■ Your assignment ■
Would you please retype, exactly, the lines of the listing below between the line with "Where should I click to: Click the 로그인" and the line with "Given: Click the Talent New hires 15% cell", inclusive?

■ Source data ■
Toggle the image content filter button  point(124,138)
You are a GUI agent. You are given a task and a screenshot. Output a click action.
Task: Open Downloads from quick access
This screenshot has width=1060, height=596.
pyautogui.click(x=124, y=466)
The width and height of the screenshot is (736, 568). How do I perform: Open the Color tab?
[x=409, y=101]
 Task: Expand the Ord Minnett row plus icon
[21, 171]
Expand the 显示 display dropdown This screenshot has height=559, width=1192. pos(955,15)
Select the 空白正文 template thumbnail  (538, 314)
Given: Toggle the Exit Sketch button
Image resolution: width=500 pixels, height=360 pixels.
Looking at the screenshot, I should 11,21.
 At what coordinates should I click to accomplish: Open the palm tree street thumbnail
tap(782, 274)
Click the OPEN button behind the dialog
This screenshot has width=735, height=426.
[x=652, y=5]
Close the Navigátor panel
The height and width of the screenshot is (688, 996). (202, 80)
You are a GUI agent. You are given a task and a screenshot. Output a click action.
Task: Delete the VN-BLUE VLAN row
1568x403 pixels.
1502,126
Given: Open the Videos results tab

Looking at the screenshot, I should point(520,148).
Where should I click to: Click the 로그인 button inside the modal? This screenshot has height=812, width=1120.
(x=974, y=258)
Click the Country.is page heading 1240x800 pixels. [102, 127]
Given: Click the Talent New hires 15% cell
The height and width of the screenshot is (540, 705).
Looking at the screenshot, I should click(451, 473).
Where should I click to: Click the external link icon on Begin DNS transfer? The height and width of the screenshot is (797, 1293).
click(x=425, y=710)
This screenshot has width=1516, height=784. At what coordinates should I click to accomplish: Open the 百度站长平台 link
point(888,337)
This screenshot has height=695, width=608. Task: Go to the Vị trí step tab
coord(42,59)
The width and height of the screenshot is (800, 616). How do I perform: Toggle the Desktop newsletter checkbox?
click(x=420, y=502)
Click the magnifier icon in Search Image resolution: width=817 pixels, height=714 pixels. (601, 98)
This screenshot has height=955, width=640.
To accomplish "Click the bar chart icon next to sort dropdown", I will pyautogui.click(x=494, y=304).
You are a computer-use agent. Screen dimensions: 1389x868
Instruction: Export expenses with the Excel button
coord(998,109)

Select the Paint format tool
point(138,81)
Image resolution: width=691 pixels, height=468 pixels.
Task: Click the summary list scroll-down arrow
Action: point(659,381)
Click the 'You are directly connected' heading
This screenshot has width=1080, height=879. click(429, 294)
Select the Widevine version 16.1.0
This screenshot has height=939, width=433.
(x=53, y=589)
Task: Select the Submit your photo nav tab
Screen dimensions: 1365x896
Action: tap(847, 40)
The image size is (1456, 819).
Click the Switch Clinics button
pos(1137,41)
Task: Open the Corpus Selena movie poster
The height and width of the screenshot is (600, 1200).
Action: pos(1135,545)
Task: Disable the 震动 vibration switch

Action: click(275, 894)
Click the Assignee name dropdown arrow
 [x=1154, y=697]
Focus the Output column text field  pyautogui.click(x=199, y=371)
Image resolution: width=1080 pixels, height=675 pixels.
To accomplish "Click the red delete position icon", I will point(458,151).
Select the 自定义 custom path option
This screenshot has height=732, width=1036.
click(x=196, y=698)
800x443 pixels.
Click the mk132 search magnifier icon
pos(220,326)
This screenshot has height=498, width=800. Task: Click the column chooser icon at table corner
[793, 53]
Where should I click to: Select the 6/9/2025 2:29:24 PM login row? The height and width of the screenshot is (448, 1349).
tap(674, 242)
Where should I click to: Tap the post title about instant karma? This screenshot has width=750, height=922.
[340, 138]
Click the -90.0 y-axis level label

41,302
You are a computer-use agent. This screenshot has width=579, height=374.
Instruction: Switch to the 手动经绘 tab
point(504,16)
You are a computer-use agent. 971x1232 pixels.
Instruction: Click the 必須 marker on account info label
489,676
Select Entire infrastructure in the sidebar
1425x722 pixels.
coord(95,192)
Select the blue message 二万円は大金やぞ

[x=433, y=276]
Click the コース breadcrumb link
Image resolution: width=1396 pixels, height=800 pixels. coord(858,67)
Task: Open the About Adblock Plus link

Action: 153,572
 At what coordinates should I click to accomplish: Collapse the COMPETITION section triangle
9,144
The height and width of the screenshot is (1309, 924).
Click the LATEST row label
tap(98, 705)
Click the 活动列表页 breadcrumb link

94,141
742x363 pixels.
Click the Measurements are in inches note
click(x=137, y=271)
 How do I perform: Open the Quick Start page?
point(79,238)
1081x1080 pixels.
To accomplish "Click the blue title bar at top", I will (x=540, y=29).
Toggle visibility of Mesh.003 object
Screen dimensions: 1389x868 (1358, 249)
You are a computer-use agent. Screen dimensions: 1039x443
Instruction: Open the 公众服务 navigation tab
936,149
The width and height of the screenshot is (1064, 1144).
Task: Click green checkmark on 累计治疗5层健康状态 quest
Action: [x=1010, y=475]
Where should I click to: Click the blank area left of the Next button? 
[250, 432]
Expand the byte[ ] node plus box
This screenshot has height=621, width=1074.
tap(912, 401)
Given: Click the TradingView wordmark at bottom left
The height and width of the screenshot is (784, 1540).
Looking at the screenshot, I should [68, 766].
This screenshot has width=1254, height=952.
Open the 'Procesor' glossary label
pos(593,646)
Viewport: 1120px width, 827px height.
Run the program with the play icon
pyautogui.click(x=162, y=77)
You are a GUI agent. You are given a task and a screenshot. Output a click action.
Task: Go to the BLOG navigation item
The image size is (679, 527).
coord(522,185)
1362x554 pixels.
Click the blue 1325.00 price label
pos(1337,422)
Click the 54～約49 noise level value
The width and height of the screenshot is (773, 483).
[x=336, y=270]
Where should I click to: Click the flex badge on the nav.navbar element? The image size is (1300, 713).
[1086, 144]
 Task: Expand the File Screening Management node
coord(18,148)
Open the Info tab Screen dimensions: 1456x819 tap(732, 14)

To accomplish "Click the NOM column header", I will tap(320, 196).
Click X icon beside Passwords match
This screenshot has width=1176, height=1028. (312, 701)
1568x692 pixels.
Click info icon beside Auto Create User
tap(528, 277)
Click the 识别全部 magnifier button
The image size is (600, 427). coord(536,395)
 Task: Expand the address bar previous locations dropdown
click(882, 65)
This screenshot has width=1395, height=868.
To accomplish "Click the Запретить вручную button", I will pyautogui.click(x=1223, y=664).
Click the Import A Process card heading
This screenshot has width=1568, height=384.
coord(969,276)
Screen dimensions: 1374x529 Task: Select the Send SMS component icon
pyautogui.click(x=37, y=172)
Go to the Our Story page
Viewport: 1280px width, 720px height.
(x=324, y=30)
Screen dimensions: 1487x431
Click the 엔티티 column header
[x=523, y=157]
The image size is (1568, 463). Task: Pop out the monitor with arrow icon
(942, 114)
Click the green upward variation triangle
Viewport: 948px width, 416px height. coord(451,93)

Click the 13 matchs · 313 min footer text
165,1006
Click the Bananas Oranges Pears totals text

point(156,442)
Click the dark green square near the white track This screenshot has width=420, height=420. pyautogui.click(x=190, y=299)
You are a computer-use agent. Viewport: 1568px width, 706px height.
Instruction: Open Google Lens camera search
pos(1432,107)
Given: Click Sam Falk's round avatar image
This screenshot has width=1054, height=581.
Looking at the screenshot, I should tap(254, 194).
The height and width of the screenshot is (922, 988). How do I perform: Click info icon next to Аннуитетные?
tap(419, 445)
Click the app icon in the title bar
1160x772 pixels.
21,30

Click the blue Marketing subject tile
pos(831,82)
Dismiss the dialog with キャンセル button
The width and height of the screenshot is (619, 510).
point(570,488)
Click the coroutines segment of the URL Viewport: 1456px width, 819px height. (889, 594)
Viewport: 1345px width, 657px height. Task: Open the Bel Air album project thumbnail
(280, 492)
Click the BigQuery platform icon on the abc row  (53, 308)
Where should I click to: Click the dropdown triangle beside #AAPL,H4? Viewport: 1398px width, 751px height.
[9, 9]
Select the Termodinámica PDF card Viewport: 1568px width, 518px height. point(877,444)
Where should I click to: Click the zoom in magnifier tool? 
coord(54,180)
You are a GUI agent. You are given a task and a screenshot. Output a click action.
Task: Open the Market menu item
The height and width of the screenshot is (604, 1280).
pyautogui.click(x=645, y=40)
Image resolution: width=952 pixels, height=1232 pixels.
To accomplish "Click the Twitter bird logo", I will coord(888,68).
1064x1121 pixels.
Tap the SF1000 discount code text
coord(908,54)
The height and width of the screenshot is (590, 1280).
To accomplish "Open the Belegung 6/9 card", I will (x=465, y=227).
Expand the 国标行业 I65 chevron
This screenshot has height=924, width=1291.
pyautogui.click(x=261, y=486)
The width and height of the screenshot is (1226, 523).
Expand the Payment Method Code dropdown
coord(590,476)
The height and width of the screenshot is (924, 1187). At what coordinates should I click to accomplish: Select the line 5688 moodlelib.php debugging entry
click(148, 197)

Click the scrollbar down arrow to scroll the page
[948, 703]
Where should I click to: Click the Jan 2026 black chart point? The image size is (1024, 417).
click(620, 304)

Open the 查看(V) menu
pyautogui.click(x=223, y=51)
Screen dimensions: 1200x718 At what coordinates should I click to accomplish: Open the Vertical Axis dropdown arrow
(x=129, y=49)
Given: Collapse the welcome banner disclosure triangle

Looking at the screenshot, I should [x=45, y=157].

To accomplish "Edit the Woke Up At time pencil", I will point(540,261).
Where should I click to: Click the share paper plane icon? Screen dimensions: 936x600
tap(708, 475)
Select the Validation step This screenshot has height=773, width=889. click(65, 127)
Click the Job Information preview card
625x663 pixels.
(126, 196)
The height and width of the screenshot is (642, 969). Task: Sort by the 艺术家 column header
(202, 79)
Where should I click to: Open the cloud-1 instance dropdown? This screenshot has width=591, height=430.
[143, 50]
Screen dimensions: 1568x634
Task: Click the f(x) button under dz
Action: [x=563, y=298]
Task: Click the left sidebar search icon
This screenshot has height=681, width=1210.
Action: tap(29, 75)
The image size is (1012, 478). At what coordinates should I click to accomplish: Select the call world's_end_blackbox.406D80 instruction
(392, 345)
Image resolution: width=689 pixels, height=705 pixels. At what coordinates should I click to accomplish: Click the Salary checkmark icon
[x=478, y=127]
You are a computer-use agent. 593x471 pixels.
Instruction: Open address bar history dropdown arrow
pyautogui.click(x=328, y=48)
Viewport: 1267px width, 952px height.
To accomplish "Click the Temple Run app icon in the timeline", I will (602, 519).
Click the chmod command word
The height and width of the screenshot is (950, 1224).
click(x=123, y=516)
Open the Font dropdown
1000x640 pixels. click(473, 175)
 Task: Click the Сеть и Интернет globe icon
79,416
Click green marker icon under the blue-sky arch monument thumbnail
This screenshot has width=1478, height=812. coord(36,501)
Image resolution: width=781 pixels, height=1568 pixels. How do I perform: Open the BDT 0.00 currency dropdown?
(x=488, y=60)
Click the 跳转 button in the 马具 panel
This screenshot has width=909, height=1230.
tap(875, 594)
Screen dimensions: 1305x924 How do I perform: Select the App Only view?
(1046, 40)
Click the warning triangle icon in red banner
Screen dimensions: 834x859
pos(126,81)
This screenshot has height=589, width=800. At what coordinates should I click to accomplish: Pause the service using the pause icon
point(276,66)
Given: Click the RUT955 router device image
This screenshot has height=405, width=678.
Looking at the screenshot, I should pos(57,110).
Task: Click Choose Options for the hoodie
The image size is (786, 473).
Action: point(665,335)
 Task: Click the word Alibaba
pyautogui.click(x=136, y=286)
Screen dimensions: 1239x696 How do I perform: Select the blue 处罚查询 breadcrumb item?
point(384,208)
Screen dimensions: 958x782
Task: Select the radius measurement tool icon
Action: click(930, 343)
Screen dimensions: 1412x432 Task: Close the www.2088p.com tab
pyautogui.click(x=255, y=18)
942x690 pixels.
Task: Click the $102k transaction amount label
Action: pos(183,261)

■ Exercise response ■
Where should I click to: Click the 로그인 button inside the modal? This screenshot has height=812, width=1120.
(x=974, y=258)
Click the Country.is page heading 1240x800 pixels. [102, 127]
Given: Click the Talent New hires 15% cell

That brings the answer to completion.